You stir slowly awake from a deep sleep with the sense that something is not right. As your sub-conscious mind gives way to a conscious state you experience an alarming sense of panic.
Your breath catches in your chest and, try as you may, you cannot move. Your arms and legs have been rendered immobile, your lungs refuse to fill and your eyes dart around the room as fear cripples you. You are fully awake and well aware that something is wrong.
You are aware, all five senses are working yet you simply cannot move. After a few moments you bolt upright and clutch at your chest and gulp the air as your heart hammers in your chest. The episode has passed leaving you shaken and uncertain.
Often accompanying the event are other phenomenon such as phantom smells, the sound of approaching footsteps and shadow figures.
The phenomenon is commonly known as “Old Hag” syndrome. A majority of the population at one point or another will experience the strange occurrence. The name is derived from an older time when a superstitious person would claim that a witch, or old hag, was sitting on their chest and pinning them down.
That theory is obviously frowned upon in these modern times, but because of the nature of the attack many people still believe it to be of supernatural or paranormal origin.
The event has been dramatized in film and other pop-culture mediums which lends to the stigma that the occurrence of “Old Hag” syndrome is indeed paranormal in nature. But the question begs to be asked: If it is not paranormal, then what is it?
Doctors specializing in sleep disorders have a more grounded name for the event. They call it Sleep Paralysis or Isolated Sleep Paralysis and describe it as such:
“Sleep Paralysis, or SP, occurs when the brain is in the transition state between deep, dreaming sleep (known as REM sleep for its rapid eye movement) and waking up. During REM dreaming sleep, the brain has turned off most of the body’s muscle function so we cannot act out our dreams – we are temporarily paralyzed.” –Dr. Max Hirshkowitz (Director of the Sleep Disorders Center at the V.A. Medical Center, Houston, TX)

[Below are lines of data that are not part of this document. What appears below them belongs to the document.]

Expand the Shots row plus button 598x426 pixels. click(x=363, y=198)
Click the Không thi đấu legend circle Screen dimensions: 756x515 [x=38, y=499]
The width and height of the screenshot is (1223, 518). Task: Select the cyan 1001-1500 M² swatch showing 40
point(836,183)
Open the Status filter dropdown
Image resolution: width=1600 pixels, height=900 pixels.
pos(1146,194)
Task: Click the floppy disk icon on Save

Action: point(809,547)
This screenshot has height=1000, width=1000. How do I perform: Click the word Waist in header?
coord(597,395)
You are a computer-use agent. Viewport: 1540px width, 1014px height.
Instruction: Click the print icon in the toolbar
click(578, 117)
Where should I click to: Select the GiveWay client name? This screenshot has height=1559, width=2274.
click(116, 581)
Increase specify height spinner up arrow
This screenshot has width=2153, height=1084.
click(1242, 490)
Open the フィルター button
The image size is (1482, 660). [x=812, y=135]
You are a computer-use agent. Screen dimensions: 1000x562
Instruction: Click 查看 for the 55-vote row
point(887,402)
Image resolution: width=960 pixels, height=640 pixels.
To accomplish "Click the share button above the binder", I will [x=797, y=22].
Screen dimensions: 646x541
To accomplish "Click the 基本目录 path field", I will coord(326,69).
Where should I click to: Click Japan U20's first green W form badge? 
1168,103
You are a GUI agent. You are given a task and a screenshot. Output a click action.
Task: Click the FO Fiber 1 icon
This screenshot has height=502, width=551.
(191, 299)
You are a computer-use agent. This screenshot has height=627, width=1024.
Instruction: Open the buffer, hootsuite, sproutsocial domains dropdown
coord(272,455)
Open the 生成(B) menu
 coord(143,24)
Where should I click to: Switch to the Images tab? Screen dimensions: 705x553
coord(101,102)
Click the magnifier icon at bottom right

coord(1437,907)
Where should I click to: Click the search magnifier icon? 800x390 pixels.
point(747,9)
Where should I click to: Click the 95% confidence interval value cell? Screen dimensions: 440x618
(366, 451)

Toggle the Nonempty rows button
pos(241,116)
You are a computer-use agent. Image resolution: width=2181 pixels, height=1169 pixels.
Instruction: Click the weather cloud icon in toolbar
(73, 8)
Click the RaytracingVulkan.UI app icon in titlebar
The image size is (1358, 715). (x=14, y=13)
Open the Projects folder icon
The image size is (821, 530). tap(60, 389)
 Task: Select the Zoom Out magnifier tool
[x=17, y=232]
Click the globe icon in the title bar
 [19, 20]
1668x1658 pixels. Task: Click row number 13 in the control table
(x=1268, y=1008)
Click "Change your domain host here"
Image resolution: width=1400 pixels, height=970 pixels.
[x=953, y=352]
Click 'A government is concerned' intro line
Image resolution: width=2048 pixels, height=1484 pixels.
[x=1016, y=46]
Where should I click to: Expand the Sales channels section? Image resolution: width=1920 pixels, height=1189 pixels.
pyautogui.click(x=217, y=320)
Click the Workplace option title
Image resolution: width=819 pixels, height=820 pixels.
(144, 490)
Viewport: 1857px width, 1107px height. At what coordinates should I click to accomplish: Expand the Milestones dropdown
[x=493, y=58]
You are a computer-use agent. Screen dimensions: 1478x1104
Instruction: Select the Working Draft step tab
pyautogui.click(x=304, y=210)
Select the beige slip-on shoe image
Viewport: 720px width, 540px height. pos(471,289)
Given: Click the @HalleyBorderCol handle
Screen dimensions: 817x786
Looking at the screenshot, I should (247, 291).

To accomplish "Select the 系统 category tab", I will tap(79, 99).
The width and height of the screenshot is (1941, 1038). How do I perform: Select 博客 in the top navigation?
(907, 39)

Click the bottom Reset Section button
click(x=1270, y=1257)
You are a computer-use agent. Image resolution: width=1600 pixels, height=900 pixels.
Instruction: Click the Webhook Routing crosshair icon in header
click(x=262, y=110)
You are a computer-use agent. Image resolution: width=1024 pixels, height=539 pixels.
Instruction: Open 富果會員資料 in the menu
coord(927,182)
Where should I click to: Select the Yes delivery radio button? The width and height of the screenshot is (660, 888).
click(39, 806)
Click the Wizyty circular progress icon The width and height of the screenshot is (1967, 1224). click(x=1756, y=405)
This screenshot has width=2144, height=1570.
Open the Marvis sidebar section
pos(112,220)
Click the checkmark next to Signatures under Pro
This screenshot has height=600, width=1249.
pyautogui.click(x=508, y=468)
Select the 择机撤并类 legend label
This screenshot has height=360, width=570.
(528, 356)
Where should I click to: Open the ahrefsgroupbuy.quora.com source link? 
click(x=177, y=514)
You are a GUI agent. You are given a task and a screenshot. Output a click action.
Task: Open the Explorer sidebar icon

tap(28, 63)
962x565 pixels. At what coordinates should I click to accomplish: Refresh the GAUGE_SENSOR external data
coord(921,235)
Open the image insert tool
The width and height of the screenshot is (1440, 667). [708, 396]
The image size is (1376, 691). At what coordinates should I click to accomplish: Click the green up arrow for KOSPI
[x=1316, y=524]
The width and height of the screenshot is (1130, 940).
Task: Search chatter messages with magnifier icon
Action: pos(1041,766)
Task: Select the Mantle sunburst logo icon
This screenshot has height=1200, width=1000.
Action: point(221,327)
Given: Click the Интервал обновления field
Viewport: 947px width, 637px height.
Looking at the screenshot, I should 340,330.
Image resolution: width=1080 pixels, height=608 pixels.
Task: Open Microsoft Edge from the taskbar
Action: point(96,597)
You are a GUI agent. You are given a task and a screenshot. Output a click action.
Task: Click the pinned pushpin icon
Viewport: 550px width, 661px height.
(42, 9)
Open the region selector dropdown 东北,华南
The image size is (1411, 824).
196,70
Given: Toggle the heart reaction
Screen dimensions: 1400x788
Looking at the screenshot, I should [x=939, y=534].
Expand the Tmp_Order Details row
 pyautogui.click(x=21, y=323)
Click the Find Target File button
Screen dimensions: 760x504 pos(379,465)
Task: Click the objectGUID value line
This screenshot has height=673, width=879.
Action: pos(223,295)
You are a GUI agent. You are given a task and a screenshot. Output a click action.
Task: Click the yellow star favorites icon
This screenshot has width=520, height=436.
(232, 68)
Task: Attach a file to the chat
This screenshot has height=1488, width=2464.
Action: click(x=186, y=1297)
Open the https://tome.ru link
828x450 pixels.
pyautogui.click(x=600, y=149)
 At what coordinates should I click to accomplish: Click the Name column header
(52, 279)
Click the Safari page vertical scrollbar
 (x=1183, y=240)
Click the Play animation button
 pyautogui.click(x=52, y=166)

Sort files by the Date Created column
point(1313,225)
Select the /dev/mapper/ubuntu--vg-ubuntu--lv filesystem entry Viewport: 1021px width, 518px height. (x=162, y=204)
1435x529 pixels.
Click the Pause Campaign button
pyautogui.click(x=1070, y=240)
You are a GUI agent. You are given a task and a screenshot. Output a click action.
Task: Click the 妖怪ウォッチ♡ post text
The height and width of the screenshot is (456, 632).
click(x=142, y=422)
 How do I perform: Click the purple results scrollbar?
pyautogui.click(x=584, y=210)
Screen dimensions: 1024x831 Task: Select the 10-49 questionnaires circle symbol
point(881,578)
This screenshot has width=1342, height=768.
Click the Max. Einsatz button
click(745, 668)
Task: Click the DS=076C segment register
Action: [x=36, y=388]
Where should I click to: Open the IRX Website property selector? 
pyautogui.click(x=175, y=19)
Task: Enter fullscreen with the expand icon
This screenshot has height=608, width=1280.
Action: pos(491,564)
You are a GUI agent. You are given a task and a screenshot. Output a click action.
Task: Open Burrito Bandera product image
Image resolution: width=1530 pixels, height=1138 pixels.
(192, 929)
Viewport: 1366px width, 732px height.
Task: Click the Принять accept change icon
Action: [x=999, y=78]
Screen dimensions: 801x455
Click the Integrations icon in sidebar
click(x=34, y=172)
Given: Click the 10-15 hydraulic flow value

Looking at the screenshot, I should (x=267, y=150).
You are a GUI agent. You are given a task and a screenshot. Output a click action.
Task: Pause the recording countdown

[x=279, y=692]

So it is a naturally occurring phenomenon, however, no one can explain why it happens or what is actually causing the disorder. Is the explanation simply an act of science trying to explain something paranormal?
People who have experienced SP assert that the experience is both real and horrifying. Accompanying an incident is a sense of anger, sorrow and of course fears. Mysterious sounds and paranormal activity are often reported with an occurrence of Sleep Paralysis.
In a continued study of the topic it has been found that people who sleep on their backs are more likely to experience the event as are heavy sleepers who are awakened unexpectedly, however SP can affect anyone regardless of position.
People taking anti-anxiety medications are three times more likely to experiences the disorder and 35% of subjects in the study report a history of wake panic attacks which are unrelated to the experience of SP.
With science and paranormal research at odds it is guaranteed that the event of SP will never be seen as anything other than a glitch in the human brain as it processes our sleep cycles. But for the millions of people each year who suffer from “Old Hag” syndrome it is all too real, way too terrifying, and seemingly otherworldly.